*Problem requirements*.
Output all of the data verbatim.

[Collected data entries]
════════
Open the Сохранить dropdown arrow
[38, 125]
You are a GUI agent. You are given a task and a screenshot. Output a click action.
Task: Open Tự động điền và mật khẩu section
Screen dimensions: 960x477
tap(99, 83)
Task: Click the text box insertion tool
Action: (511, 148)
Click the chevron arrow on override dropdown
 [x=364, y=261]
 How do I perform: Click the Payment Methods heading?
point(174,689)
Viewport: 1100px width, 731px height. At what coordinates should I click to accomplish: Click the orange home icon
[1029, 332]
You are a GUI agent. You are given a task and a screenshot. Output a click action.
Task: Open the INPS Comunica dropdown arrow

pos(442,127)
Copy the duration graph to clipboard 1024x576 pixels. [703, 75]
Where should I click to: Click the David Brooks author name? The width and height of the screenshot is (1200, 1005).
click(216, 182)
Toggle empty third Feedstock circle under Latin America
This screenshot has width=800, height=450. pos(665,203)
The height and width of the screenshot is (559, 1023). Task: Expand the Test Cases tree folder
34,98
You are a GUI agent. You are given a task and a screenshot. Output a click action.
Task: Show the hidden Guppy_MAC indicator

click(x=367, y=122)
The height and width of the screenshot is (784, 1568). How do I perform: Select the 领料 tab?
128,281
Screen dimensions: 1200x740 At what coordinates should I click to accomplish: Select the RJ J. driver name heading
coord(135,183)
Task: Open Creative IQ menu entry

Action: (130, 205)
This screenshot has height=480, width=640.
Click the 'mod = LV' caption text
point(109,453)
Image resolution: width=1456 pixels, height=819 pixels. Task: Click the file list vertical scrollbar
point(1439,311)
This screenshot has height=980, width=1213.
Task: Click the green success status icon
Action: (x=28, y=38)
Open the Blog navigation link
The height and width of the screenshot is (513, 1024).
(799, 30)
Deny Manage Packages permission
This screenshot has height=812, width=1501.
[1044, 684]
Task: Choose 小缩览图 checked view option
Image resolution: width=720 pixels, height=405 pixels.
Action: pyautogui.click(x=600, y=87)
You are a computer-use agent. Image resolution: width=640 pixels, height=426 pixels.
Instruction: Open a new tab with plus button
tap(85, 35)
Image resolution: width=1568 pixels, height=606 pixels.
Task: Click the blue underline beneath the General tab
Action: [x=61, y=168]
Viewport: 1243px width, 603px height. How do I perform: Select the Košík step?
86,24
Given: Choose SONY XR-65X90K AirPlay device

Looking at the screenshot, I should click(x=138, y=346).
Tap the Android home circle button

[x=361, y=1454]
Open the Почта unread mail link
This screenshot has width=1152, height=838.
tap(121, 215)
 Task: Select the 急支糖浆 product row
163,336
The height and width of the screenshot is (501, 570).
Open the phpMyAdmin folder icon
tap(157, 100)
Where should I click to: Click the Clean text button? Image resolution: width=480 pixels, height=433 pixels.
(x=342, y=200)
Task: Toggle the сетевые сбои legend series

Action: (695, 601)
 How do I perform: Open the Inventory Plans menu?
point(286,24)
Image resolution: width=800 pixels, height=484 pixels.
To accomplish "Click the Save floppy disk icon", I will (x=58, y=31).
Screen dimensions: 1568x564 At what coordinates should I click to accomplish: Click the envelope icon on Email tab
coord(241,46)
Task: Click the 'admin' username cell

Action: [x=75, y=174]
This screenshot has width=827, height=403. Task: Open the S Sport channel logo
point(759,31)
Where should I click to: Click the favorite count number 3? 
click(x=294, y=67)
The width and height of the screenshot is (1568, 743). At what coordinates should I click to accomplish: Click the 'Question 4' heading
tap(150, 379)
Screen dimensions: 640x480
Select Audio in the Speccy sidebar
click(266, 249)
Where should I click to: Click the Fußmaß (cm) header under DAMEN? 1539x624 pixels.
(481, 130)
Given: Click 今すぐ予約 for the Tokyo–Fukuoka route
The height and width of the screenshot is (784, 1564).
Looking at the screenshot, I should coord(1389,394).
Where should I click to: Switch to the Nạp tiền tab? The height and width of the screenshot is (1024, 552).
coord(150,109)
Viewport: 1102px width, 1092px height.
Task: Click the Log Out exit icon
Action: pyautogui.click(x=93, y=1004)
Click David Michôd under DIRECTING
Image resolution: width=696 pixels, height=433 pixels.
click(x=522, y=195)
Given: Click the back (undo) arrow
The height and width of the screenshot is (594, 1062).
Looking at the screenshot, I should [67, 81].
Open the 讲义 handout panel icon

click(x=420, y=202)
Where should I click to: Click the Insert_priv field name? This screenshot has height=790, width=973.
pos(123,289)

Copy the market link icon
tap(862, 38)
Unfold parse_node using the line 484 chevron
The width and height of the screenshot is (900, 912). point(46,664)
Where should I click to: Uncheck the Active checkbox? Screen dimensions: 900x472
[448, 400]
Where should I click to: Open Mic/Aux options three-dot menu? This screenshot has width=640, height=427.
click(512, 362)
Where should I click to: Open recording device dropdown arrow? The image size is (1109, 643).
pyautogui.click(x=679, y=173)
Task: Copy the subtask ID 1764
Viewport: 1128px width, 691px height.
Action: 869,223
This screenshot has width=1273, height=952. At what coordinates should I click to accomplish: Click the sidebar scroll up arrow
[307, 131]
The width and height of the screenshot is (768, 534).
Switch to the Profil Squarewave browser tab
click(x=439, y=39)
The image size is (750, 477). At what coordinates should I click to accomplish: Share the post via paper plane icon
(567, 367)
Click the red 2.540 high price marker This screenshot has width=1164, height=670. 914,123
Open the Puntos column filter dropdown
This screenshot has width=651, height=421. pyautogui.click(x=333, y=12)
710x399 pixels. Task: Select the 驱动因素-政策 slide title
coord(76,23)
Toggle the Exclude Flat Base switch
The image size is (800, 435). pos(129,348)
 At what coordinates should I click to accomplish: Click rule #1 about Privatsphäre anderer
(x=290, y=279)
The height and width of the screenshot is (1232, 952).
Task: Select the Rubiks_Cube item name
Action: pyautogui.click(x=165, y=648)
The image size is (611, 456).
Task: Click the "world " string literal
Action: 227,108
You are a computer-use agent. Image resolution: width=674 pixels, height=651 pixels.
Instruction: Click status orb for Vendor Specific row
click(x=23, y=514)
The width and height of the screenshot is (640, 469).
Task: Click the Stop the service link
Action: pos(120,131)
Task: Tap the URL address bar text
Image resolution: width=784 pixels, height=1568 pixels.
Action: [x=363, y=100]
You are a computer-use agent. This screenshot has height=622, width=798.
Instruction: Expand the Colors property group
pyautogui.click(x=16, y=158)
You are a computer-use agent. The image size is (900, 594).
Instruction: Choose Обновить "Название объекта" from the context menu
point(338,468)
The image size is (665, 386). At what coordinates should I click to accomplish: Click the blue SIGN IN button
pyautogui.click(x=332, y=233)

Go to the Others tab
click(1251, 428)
════════
*Solution for this task*.
Open the Сохранить dropdown arrow
[38, 125]
You are a GUI agent. You are given a task and a screenshot. Output a click action.
Task: Open Tự động điền và mật khẩu section
Screen dimensions: 960x477
tap(99, 83)
Task: Click the text box insertion tool
Action: (511, 148)
Click the chevron arrow on override dropdown
 [x=364, y=261]
 How do I perform: Click the Payment Methods heading?
point(174,689)
Viewport: 1100px width, 731px height. At what coordinates should I click to accomplish: Click the orange home icon
[1029, 332]
You are a GUI agent. You are given a task and a screenshot. Output a click action.
Task: Open the INPS Comunica dropdown arrow

pos(442,127)
Copy the duration graph to clipboard 1024x576 pixels. [703, 75]
Where should I click to: Click the David Brooks author name? The width and height of the screenshot is (1200, 1005).
click(216, 182)
Toggle empty third Feedstock circle under Latin America
This screenshot has width=800, height=450. pos(665,203)
The height and width of the screenshot is (559, 1023). Task: Expand the Test Cases tree folder
34,98
You are a GUI agent. You are given a task and a screenshot. Output a click action.
Task: Show the hidden Guppy_MAC indicator

click(x=367, y=122)
The height and width of the screenshot is (784, 1568). How do I perform: Select the 领料 tab?
128,281
Screen dimensions: 1200x740 At what coordinates should I click to accomplish: Select the RJ J. driver name heading
coord(135,183)
Task: Open Creative IQ menu entry

Action: (130, 205)
This screenshot has height=480, width=640.
Click the 'mod = LV' caption text
point(109,453)
Image resolution: width=1456 pixels, height=819 pixels. Task: Click the file list vertical scrollbar
point(1439,311)
This screenshot has height=980, width=1213.
Task: Click the green success status icon
Action: (x=28, y=38)
Open the Blog navigation link
The height and width of the screenshot is (513, 1024).
(799, 30)
Deny Manage Packages permission
This screenshot has height=812, width=1501.
[1044, 684]
Task: Choose 小缩览图 checked view option
Image resolution: width=720 pixels, height=405 pixels.
Action: pyautogui.click(x=600, y=87)
You are a computer-use agent. Image resolution: width=640 pixels, height=426 pixels.
Instruction: Open a new tab with plus button
tap(85, 35)
Image resolution: width=1568 pixels, height=606 pixels.
Task: Click the blue underline beneath the General tab
Action: [x=61, y=168]
Viewport: 1243px width, 603px height. How do I perform: Select the Košík step?
86,24
Given: Choose SONY XR-65X90K AirPlay device

Looking at the screenshot, I should click(x=138, y=346).
Tap the Android home circle button

[x=361, y=1454]
Open the Почта unread mail link
This screenshot has width=1152, height=838.
tap(121, 215)
 Task: Select the 急支糖浆 product row
163,336
The height and width of the screenshot is (501, 570).
Open the phpMyAdmin folder icon
tap(157, 100)
Where should I click to: Click the Clean text button? Image resolution: width=480 pixels, height=433 pixels.
(x=342, y=200)
Task: Toggle the сетевые сбои legend series

Action: (695, 601)
 How do I perform: Open the Inventory Plans menu?
point(286,24)
Image resolution: width=800 pixels, height=484 pixels.
To accomplish "Click the Save floppy disk icon", I will (x=58, y=31).
Screen dimensions: 1568x564 At what coordinates should I click to accomplish: Click the envelope icon on Email tab
coord(241,46)
Task: Click the 'admin' username cell

Action: [x=75, y=174]
This screenshot has width=827, height=403. Task: Open the S Sport channel logo
point(759,31)
Where should I click to: Click the favorite count number 3? 
click(x=294, y=67)
The width and height of the screenshot is (1568, 743). At what coordinates should I click to accomplish: Click the 'Question 4' heading
tap(150, 379)
Screen dimensions: 640x480
Select Audio in the Speccy sidebar
click(266, 249)
Where should I click to: Click the Fußmaß (cm) header under DAMEN? 1539x624 pixels.
(481, 130)
Given: Click 今すぐ予約 for the Tokyo–Fukuoka route
The height and width of the screenshot is (784, 1564).
Looking at the screenshot, I should coord(1389,394).
Where should I click to: Switch to the Nạp tiền tab? The height and width of the screenshot is (1024, 552).
coord(150,109)
Viewport: 1102px width, 1092px height.
Task: Click the Log Out exit icon
Action: pyautogui.click(x=93, y=1004)
Click David Michôd under DIRECTING
Image resolution: width=696 pixels, height=433 pixels.
click(x=522, y=195)
Given: Click the back (undo) arrow
The height and width of the screenshot is (594, 1062).
Looking at the screenshot, I should [67, 81].
Open the 讲义 handout panel icon

click(x=420, y=202)
Where should I click to: Click the Insert_priv field name? This screenshot has height=790, width=973.
pos(123,289)

Copy the market link icon
tap(862, 38)
Unfold parse_node using the line 484 chevron
The width and height of the screenshot is (900, 912). point(46,664)
Where should I click to: Uncheck the Active checkbox? Screen dimensions: 900x472
[448, 400]
Where should I click to: Open Mic/Aux options three-dot menu? This screenshot has width=640, height=427.
click(512, 362)
Where should I click to: Open recording device dropdown arrow? The image size is (1109, 643).
pyautogui.click(x=679, y=173)
Task: Copy the subtask ID 1764
Viewport: 1128px width, 691px height.
Action: 869,223
This screenshot has width=1273, height=952. At what coordinates should I click to accomplish: Click the sidebar scroll up arrow
[307, 131]
The width and height of the screenshot is (768, 534).
Switch to the Profil Squarewave browser tab
click(x=439, y=39)
The image size is (750, 477). At what coordinates should I click to accomplish: Share the post via paper plane icon
(567, 367)
Click the red 2.540 high price marker This screenshot has width=1164, height=670. 914,123
Open the Puntos column filter dropdown
This screenshot has width=651, height=421. pyautogui.click(x=333, y=12)
710x399 pixels. Task: Select the 驱动因素-政策 slide title
coord(76,23)
Toggle the Exclude Flat Base switch
The image size is (800, 435). pos(129,348)
 At what coordinates should I click to accomplish: Click rule #1 about Privatsphäre anderer
(x=290, y=279)
The height and width of the screenshot is (1232, 952).
Task: Select the Rubiks_Cube item name
Action: pyautogui.click(x=165, y=648)
The image size is (611, 456).
Task: Click the "world " string literal
Action: 227,108
You are a computer-use agent. Image resolution: width=674 pixels, height=651 pixels.
Instruction: Click status orb for Vendor Specific row
click(x=23, y=514)
The width and height of the screenshot is (640, 469).
Task: Click the Stop the service link
Action: pos(120,131)
Task: Tap the URL address bar text
Image resolution: width=784 pixels, height=1568 pixels.
Action: [x=363, y=100]
You are a computer-use agent. This screenshot has height=622, width=798.
Instruction: Expand the Colors property group
pyautogui.click(x=16, y=158)
You are a computer-use agent. The image size is (900, 594).
Instruction: Choose Обновить "Название объекта" from the context menu
point(338,468)
The image size is (665, 386). At what coordinates should I click to accomplish: Click the blue SIGN IN button
pyautogui.click(x=332, y=233)

Go to the Others tab
click(1251, 428)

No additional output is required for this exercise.